A minute later, Elzie said, the police who had been on the ground stood up with their weapons drawn, pointed uphill. She saw one officer being dragged back through the grass. Her immediate fear, she said, was that the police would respond with force and that she might get caught in the crossfire. But the police did not shoot back.

Thursday’s shooting quickly revived a bitter debate about American policing, which began with Brown’s killing, and the hyper-militarized response of local police to Ferguson protesters. Since then, public anger has erupted repeatedly at police violence – over the killing of a 12-year-old in Cleveland and an unarmed man in Madison, Wisconsin, and after a New York police officer was not indicted for the choking death of an unarmed man in Staten Island.

Violence has also been aimed at police in recent months. In September, two police officers in the St.
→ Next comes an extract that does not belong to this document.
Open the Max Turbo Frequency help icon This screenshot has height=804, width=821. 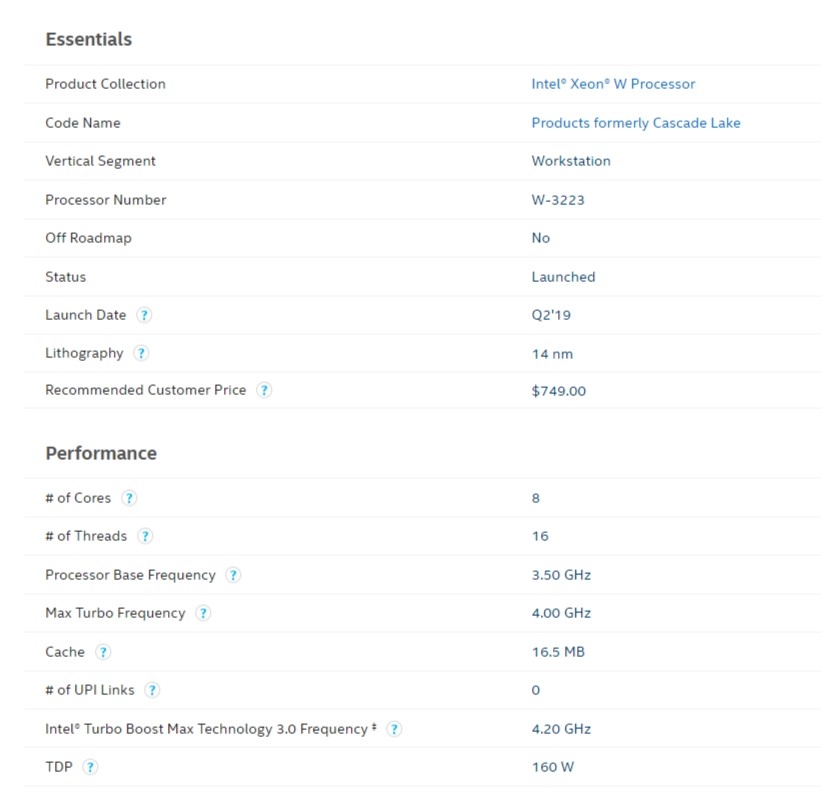pos(203,613)
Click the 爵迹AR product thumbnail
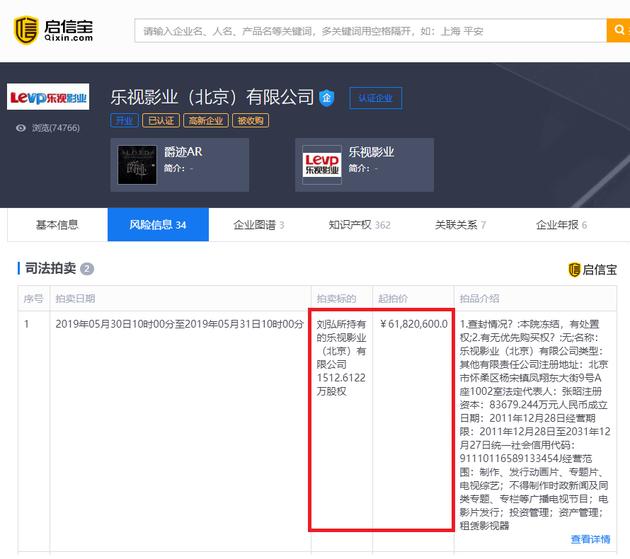Screen dimensions: 630x559 137,165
Louis area were fired upon, and one of them was hit in the arm; police said the separate incidents did not appear tied to any protests.

Two New York police officers were gunned down in their squad car in December, an episode that garnered international attention and was followed by officers speaking out about feeling targeted and dehumanized.

On Thursday, Brown’s parents–whose loss turned the world’s spotlight to Ferguson–condemned the latest shooting.

“We reject any kind of violence directed toward members of law enforcement,” Brown’s parents said in a statement released through their attorney. “It cannot and will not be tolerated.”